Type I IFN receptor and the B cell antigen receptor regulate TLR7 responses via distinct molecular mechanisms.

Toll-like receptor 7 (TLR7) signals to B cells are critically involved in the innate immune response to microbes, as well as pathogenesis of autoimmune diseases, but the molecular mechanisms that normally regulate these responses are incompletely understood. We previously reported that repeated stimulation through TLR7 induces a state of hyporesponsiveness (TLR tolerance) in both human and mouse B cells, characterized by marked inhibition of particular signaling pathways. BCR signals prevent and overcome TLR7 tolerance. Because optimal responses to TLR7 in B cells require type I IFN, we investigated whether BCR-mediated effects on TLR7 tolerance are mediated by type I IFN receptor (IFNAR) signals. Surprisingly, although BCR-mediated reversal of TLR7 tolerance was IFNAR independent, IFNAR signals alone also blocked TLR7 tolerance, despite enhancing TLR7 expression.
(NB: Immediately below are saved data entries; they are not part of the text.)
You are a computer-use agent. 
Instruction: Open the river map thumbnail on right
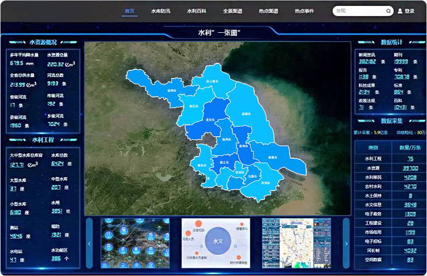tap(295, 243)
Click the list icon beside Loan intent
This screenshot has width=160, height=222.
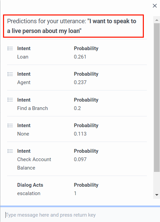[x=10, y=48]
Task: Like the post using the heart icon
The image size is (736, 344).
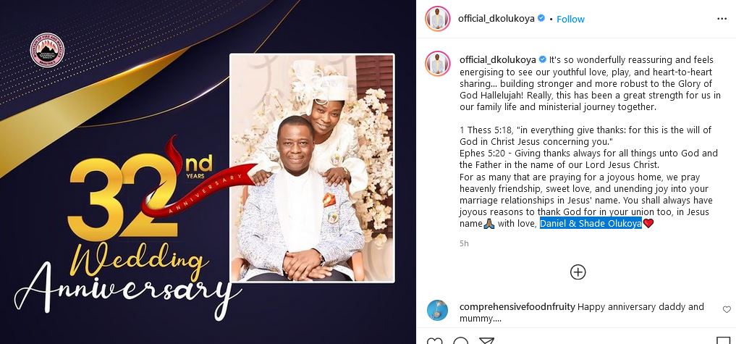Action: [435, 340]
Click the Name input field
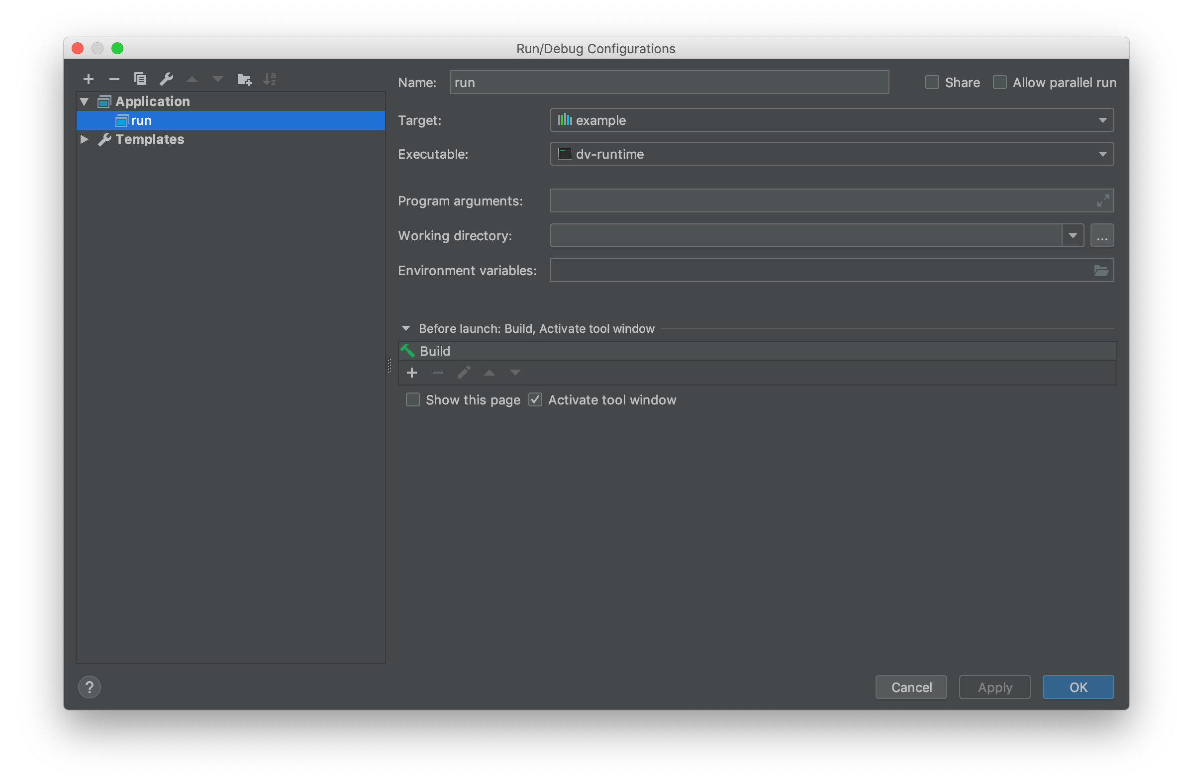 [x=668, y=82]
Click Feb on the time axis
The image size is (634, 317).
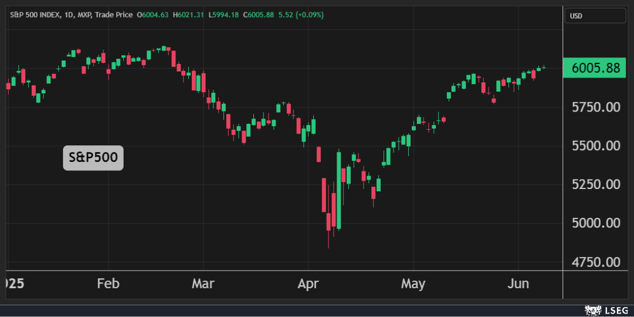pyautogui.click(x=108, y=284)
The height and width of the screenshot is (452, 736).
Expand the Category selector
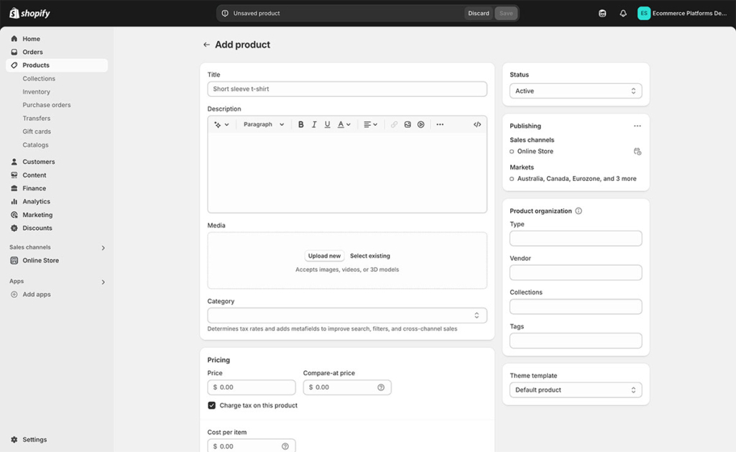pyautogui.click(x=346, y=315)
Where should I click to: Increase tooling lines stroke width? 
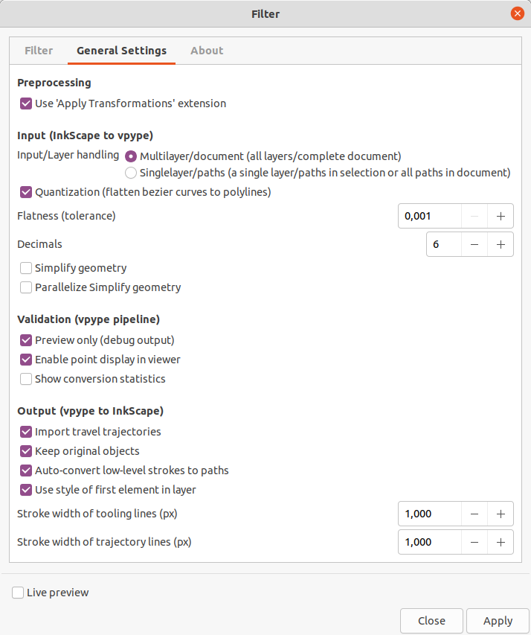[501, 514]
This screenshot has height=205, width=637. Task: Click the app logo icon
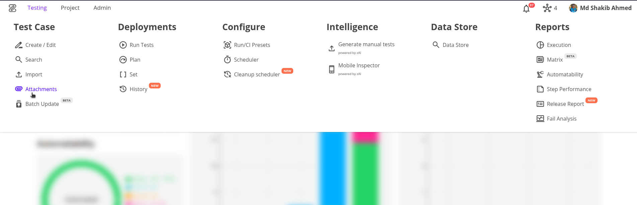(x=12, y=8)
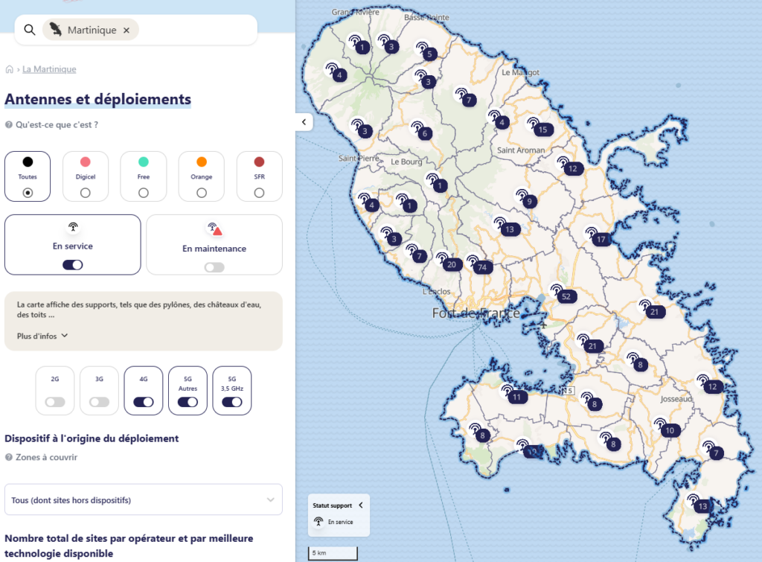
Task: Enable the En maintenance switch
Action: point(214,266)

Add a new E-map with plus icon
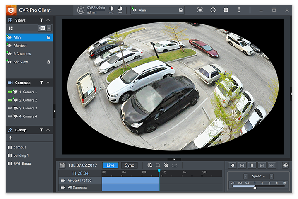pyautogui.click(x=11, y=138)
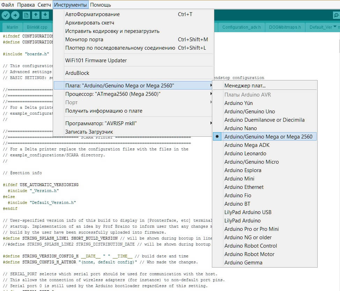This screenshot has width=340, height=291.
Task: Click Записать Загрузчик to burn bootloader
Action: pyautogui.click(x=89, y=132)
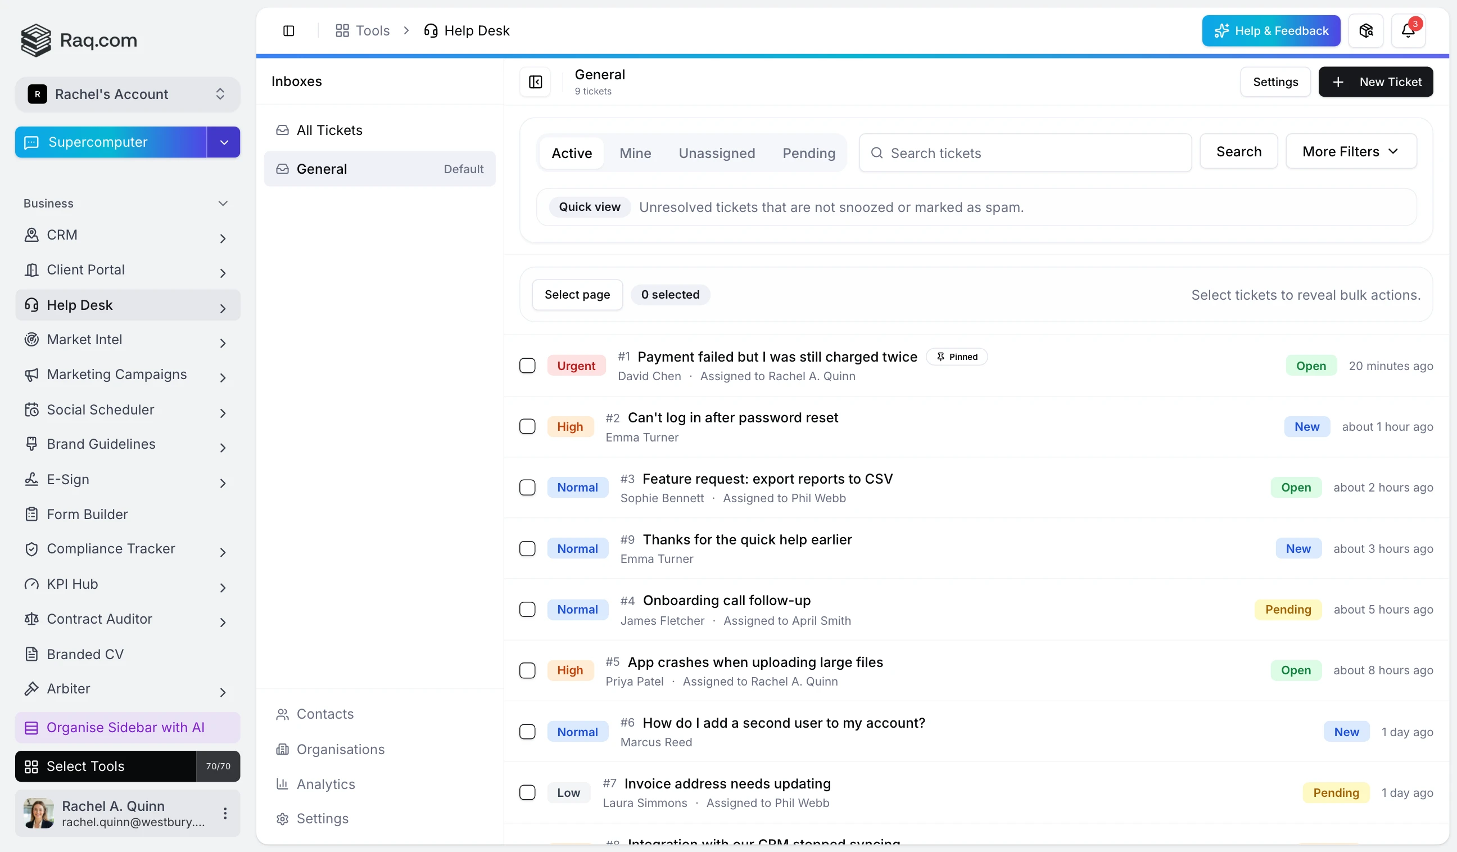Switch to the Unassigned tab

click(x=717, y=153)
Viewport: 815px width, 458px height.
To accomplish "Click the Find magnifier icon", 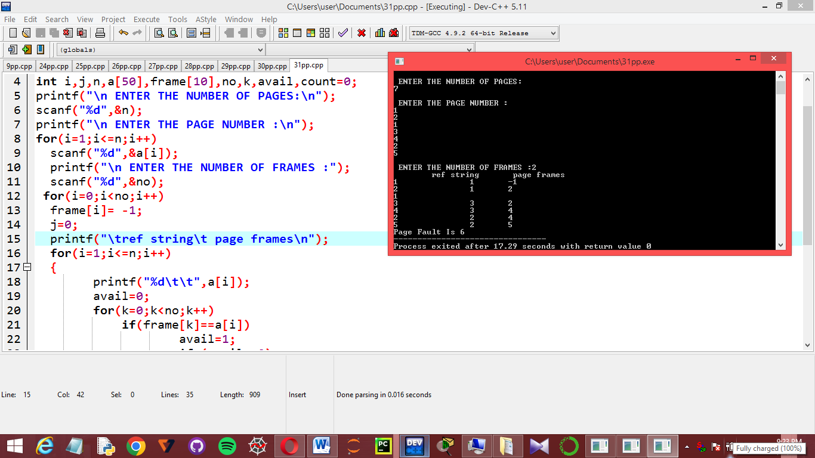I will click(x=159, y=33).

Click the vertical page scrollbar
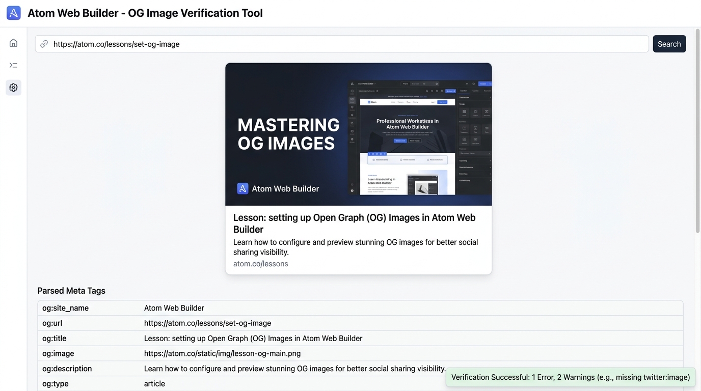(x=697, y=132)
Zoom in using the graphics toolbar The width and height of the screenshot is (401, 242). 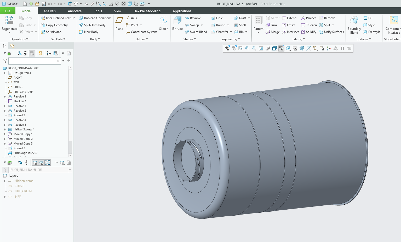247,48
Both BCR and IFNAR signals restored the phosphorylation of the transcriptional regulator c-Jun, but only BCR signals blocked the tolerance-mediated inhibition of JNK. Both BCR and IFNAR-mediated regulation was dependent on activation of the PI3K/Akt/mammalian target of rapamycin signaling pathway, indicating a central role for this axis in integrating TLR7, BCR, and IFNAR signals in B cells. These new findings reveal distinct and overlapping signaling mechanisms used by BCR and IFNAR in the regulation of TLR7 tolerance and activation.